_Supplied material_.

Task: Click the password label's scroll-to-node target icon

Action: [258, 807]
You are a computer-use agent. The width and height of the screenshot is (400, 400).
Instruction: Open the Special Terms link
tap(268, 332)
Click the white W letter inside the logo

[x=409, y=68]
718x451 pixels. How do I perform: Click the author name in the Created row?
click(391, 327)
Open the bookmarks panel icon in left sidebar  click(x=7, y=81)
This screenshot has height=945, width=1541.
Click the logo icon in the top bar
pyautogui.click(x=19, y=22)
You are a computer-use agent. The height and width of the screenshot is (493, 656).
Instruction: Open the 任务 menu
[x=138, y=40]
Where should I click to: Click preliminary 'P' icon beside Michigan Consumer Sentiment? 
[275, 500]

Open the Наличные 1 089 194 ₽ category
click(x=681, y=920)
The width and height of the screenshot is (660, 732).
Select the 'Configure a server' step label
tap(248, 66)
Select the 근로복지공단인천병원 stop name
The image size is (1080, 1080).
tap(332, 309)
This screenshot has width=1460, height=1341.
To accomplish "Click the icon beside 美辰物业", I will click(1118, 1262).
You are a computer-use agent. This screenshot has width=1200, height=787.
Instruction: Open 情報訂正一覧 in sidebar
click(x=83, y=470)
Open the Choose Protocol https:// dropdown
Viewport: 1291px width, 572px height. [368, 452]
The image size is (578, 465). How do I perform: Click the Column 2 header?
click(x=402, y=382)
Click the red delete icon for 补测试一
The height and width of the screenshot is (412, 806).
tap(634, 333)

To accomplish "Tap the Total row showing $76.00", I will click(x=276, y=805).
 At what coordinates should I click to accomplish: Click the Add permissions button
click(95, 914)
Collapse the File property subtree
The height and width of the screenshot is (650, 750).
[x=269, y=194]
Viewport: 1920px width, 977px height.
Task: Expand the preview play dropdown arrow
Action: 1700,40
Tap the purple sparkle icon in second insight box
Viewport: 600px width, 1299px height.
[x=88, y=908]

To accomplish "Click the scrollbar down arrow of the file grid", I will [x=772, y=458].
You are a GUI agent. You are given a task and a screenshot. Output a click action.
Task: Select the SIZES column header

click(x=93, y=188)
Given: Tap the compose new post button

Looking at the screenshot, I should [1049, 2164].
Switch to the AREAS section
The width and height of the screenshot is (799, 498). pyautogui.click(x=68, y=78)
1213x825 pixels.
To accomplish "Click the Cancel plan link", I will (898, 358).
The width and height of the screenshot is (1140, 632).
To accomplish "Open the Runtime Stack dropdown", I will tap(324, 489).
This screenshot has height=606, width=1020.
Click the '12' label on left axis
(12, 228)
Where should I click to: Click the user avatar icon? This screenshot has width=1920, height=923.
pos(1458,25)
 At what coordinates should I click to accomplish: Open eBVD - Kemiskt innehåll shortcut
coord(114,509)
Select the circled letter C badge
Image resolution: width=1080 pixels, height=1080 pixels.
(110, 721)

_Aim of the task_.
Across all the records above, count the lines that contain "computer" and reply with only the number.

_Response area_.
3